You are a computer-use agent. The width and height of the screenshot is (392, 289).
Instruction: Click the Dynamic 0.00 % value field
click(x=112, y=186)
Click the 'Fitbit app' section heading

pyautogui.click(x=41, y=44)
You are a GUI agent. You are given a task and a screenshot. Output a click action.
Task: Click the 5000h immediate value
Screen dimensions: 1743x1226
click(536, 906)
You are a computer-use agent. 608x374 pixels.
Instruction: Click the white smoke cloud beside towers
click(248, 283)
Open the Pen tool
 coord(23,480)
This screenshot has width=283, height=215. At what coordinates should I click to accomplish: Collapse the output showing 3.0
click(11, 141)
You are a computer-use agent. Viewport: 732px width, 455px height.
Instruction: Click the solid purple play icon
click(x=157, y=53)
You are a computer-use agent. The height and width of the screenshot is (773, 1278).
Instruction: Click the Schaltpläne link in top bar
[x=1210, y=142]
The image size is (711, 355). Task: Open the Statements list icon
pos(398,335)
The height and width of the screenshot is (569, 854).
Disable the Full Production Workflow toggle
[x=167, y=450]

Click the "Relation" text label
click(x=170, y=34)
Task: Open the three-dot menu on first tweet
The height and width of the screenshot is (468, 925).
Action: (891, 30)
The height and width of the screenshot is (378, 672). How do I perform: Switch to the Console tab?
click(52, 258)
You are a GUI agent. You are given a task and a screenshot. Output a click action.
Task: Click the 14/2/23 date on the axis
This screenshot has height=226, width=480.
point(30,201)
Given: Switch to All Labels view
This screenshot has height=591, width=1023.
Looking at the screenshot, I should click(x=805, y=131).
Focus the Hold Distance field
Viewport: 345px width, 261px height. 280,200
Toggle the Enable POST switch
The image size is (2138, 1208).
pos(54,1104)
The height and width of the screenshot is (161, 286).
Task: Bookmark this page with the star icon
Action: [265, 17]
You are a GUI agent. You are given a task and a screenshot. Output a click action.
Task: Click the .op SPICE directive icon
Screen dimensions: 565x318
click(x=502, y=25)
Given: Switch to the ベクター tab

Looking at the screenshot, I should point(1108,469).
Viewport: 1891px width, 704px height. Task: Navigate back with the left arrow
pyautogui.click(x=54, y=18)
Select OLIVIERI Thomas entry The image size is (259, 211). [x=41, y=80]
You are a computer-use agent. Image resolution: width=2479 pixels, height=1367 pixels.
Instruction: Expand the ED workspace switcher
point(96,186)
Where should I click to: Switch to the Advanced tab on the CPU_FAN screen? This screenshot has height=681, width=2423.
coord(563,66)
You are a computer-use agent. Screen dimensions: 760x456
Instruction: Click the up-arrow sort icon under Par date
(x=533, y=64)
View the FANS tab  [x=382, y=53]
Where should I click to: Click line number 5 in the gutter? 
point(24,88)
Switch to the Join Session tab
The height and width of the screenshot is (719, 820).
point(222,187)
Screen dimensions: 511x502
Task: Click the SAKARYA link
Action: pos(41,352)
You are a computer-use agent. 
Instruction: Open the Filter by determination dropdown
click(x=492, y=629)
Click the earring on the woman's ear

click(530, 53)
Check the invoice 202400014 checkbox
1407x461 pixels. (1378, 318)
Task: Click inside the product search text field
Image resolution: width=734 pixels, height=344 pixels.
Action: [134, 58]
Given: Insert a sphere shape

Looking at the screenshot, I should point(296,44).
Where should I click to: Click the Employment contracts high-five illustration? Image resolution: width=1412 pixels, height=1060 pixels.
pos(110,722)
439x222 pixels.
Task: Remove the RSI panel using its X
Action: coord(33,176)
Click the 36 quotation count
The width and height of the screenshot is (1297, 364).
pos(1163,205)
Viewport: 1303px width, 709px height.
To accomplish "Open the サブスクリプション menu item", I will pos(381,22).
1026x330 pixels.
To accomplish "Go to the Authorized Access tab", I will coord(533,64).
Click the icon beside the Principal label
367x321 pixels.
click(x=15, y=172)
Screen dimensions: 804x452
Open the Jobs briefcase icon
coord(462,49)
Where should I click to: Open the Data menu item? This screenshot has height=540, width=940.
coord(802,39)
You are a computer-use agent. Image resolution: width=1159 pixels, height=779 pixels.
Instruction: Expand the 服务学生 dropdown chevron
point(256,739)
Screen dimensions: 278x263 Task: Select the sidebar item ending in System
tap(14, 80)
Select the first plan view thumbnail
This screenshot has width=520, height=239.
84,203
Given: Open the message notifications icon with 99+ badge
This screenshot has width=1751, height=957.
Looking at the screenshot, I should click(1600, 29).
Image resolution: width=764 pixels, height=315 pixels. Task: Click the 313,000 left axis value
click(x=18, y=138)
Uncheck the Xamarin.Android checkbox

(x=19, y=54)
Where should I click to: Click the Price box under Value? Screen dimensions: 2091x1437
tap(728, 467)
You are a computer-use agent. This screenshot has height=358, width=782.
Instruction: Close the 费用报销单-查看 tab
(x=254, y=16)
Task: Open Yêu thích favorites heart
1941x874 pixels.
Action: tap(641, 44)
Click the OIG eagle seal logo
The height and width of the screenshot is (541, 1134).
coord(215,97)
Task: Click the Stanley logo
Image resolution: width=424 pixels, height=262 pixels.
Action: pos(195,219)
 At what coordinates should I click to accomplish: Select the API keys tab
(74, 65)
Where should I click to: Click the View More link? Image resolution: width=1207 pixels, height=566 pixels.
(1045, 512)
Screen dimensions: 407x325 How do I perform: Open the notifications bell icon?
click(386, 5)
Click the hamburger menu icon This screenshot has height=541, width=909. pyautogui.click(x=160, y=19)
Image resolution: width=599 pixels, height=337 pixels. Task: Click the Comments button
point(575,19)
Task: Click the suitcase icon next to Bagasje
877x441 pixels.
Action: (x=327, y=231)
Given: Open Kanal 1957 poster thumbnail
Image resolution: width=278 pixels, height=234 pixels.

⁂

Repeat these lines without any changes.

You are a computer-use agent. The width and height of the screenshot is (392, 289).
Instruction: Click the Dynamic 0.00 % value field
click(x=112, y=186)
Click the 'Fitbit app' section heading

pyautogui.click(x=41, y=44)
You are a GUI agent. You are given a task and a screenshot. Output a click action.
Task: Click the 5000h immediate value
Screen dimensions: 1743x1226
click(536, 906)
You are a computer-use agent. 608x374 pixels.
Instruction: Click the white smoke cloud beside towers
click(248, 283)
Open the Pen tool
 coord(23,480)
This screenshot has width=283, height=215. At what coordinates should I click to accomplish: Collapse the output showing 3.0
click(11, 141)
You are a computer-use agent. Viewport: 732px width, 455px height.
Instruction: Click the solid purple play icon
click(x=157, y=53)
You are a computer-use agent. The height and width of the screenshot is (773, 1278).
Instruction: Click the Schaltpläne link in top bar
[x=1210, y=142]
The image size is (711, 355). Task: Open the Statements list icon
pos(398,335)
The height and width of the screenshot is (569, 854).
Disable the Full Production Workflow toggle
[x=167, y=450]

Click the "Relation" text label
click(x=170, y=34)
Task: Open the three-dot menu on first tweet
The height and width of the screenshot is (468, 925).
Action: (891, 30)
The height and width of the screenshot is (378, 672). How do I perform: Switch to the Console tab?
click(52, 258)
You are a GUI agent. You are given a task and a screenshot. Output a click action.
Task: Click the 14/2/23 date on the axis
This screenshot has height=226, width=480.
point(30,201)
Given: Switch to All Labels view
This screenshot has height=591, width=1023.
Looking at the screenshot, I should click(x=805, y=131).
Focus the Hold Distance field
Viewport: 345px width, 261px height. 280,200
Toggle the Enable POST switch
The image size is (2138, 1208).
pos(54,1104)
The height and width of the screenshot is (161, 286).
Task: Bookmark this page with the star icon
Action: [265, 17]
You are a GUI agent. You are given a task and a screenshot. Output a click action.
Task: Click the .op SPICE directive icon
Screen dimensions: 565x318
click(x=502, y=25)
Given: Switch to the ベクター tab

Looking at the screenshot, I should point(1108,469).
Viewport: 1891px width, 704px height. Task: Navigate back with the left arrow
pyautogui.click(x=54, y=18)
Select OLIVIERI Thomas entry The image size is (259, 211). [x=41, y=80]
You are a computer-use agent. Image resolution: width=2479 pixels, height=1367 pixels.
Instruction: Expand the ED workspace switcher
point(96,186)
Where should I click to: Switch to the Advanced tab on the CPU_FAN screen? This screenshot has height=681, width=2423.
coord(563,66)
You are a computer-use agent. Screen dimensions: 760x456
Instruction: Click the up-arrow sort icon under Par date
(x=533, y=64)
View the FANS tab  [x=382, y=53]
Where should I click to: Click line number 5 in the gutter? 
point(24,88)
Switch to the Join Session tab
The height and width of the screenshot is (719, 820).
point(222,187)
Screen dimensions: 511x502
Task: Click the SAKARYA link
Action: pos(41,352)
You are a computer-use agent. 
Instruction: Open the Filter by determination dropdown
click(x=492, y=629)
Click the earring on the woman's ear

click(530, 53)
Check the invoice 202400014 checkbox
1407x461 pixels. (1378, 318)
Task: Click inside the product search text field
Image resolution: width=734 pixels, height=344 pixels.
Action: [134, 58]
Given: Insert a sphere shape

Looking at the screenshot, I should point(296,44).
Where should I click to: Click the Employment contracts high-five illustration? Image resolution: width=1412 pixels, height=1060 pixels.
pos(110,722)
439x222 pixels.
Task: Remove the RSI panel using its X
Action: coord(33,176)
Click the 36 quotation count
The width and height of the screenshot is (1297, 364).
pos(1163,205)
Viewport: 1303px width, 709px height.
To accomplish "Open the サブスクリプション menu item", I will pos(381,22).
1026x330 pixels.
To accomplish "Go to the Authorized Access tab", I will coord(533,64).
Click the icon beside the Principal label
367x321 pixels.
click(x=15, y=172)
Screen dimensions: 804x452
Open the Jobs briefcase icon
coord(462,49)
Where should I click to: Open the Data menu item? This screenshot has height=540, width=940.
coord(802,39)
You are a computer-use agent. Image resolution: width=1159 pixels, height=779 pixels.
Instruction: Expand the 服务学生 dropdown chevron
point(256,739)
Screen dimensions: 278x263 Task: Select the sidebar item ending in System
tap(14, 80)
Select the first plan view thumbnail
This screenshot has width=520, height=239.
84,203
Given: Open the message notifications icon with 99+ badge
This screenshot has width=1751, height=957.
Looking at the screenshot, I should click(1600, 29).
Image resolution: width=764 pixels, height=315 pixels. Task: Click the 313,000 left axis value
click(x=18, y=138)
Uncheck the Xamarin.Android checkbox

(x=19, y=54)
Where should I click to: Click the Price box under Value? Screen dimensions: 2091x1437
tap(728, 467)
You are a computer-use agent. This screenshot has height=358, width=782.
Instruction: Close the 费用报销单-查看 tab
(x=254, y=16)
Task: Open Yêu thích favorites heart
1941x874 pixels.
Action: tap(641, 44)
Click the OIG eagle seal logo
The height and width of the screenshot is (541, 1134).
coord(215,97)
Task: Click the Stanley logo
Image resolution: width=424 pixels, height=262 pixels.
Action: pos(195,219)
 At what coordinates should I click to accomplish: Select the API keys tab
(74, 65)
Where should I click to: Click the View More link? Image resolution: width=1207 pixels, height=566 pixels.
(1045, 512)
Screen dimensions: 407x325 How do I perform: Open the notifications bell icon?
click(386, 5)
Click the hamburger menu icon This screenshot has height=541, width=909. pyautogui.click(x=160, y=19)
Image resolution: width=599 pixels, height=337 pixels. Task: Click the Comments button
point(575,19)
Task: Click the suitcase icon next to Bagasje
877x441 pixels.
Action: (x=327, y=231)
Given: Open Kanal 1957 poster thumbnail
Image resolution: width=278 pixels, height=234 pixels.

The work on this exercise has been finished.